The Chrome Lighthouse audits show that it wasn’t as performant as possible in relation to a number of important speed and loading metrics.

Seeing as the charts were going to be the same for each client, the requests didn’t need to run on the user, but could run on the server with data in a .json file – allowing the user access to the content much faster. So, I re-wrote the fetching scripts in a node.js one; a node is a runtime environment that allows JavaScript to run outside a browser, i.e. a server, which is handy since I don’t have a clue about writing PHP!

Running the performance audit again showed that we’d made vast improvements over the previous methodology!

Refinements

By now, I had all the data and it was displaying fine on the screen, but it was all a jumble of poorly named variables and slightly different functions. Fortunately, I had quite a bit of time left, so I decided to ‘clean up’ the code; which, for me, is simultaneously very tedious yet oddly satisfying.

This meant reprogramming the node scripts to format the data consistently so that the client script can use the same code for each rate.

Now that everything runs through the same functions, it’ll be a lot easier to maintain and add cards in the future, as well as running faster than it would otherwise.
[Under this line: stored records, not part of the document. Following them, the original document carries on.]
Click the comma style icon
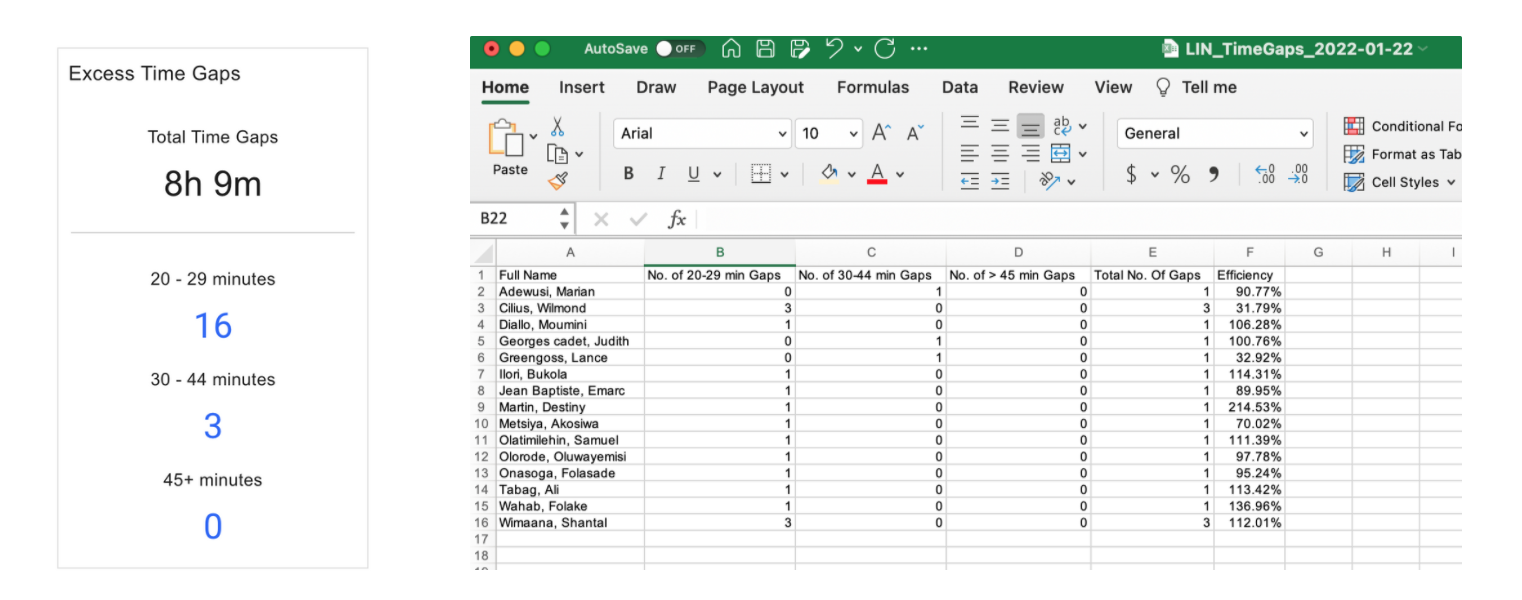The width and height of the screenshot is (1522, 600). (x=1212, y=172)
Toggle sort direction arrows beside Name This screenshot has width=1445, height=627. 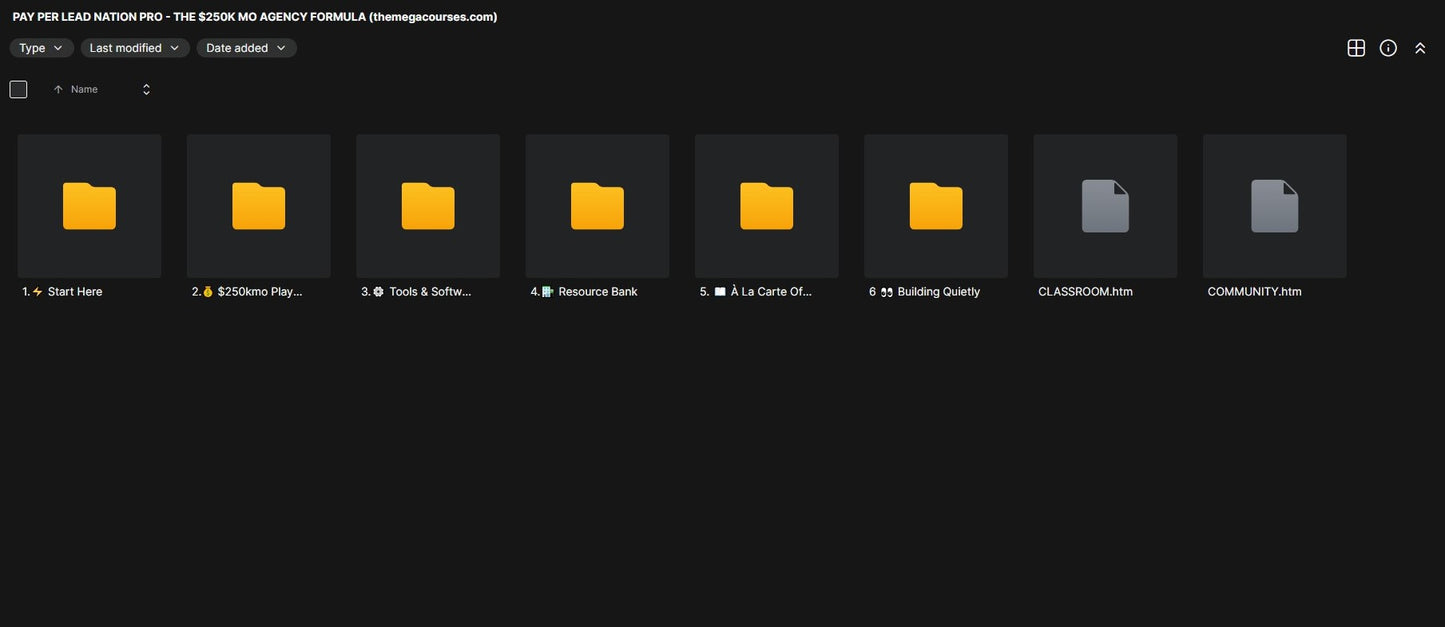coord(146,89)
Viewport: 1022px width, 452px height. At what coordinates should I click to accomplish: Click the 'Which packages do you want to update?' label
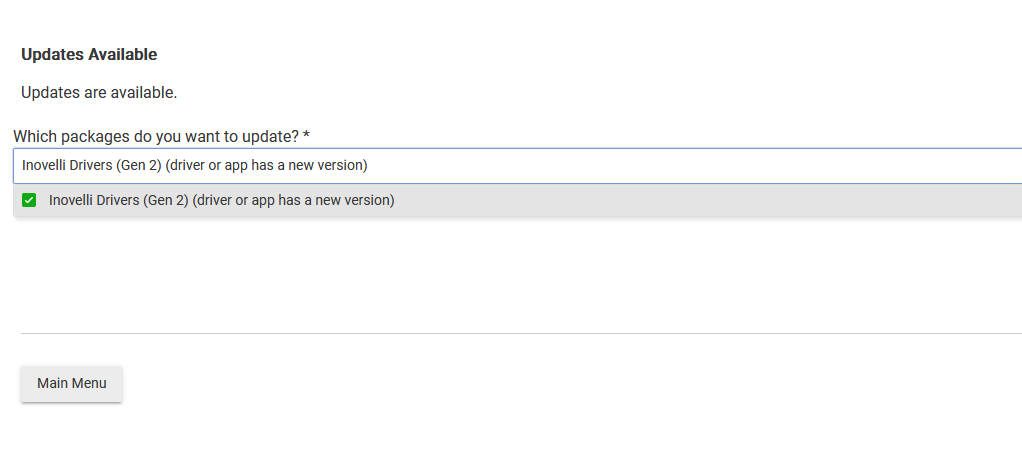pyautogui.click(x=156, y=137)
I’m happy with how this project has turned out, and I learned a lot about APIs, JavaScript and general web development. It’ll all be transferrable into my second year of college and later life if I choose to go into something like this.

The details of my work at Coast Digital will also be a great addition to my portfolio for when I’m applying for jobs in the future, as I rarely create something that I’m truly proud of when I’m at college.

In conclusion, I’ve really enjoyed my time as Coast – it’s given me priceless experience and a great insight of what it might be like to work in web development and digital marketing. I think that it’s going to really benefit my last college semester and the choices I make going forward.

The project is here if you want to try out what I’ve been working on for the past month. Each statistic updates on an automatic, daily basis to provide the latest important statistics worth measuring since Brexit. Thank you and enjoy!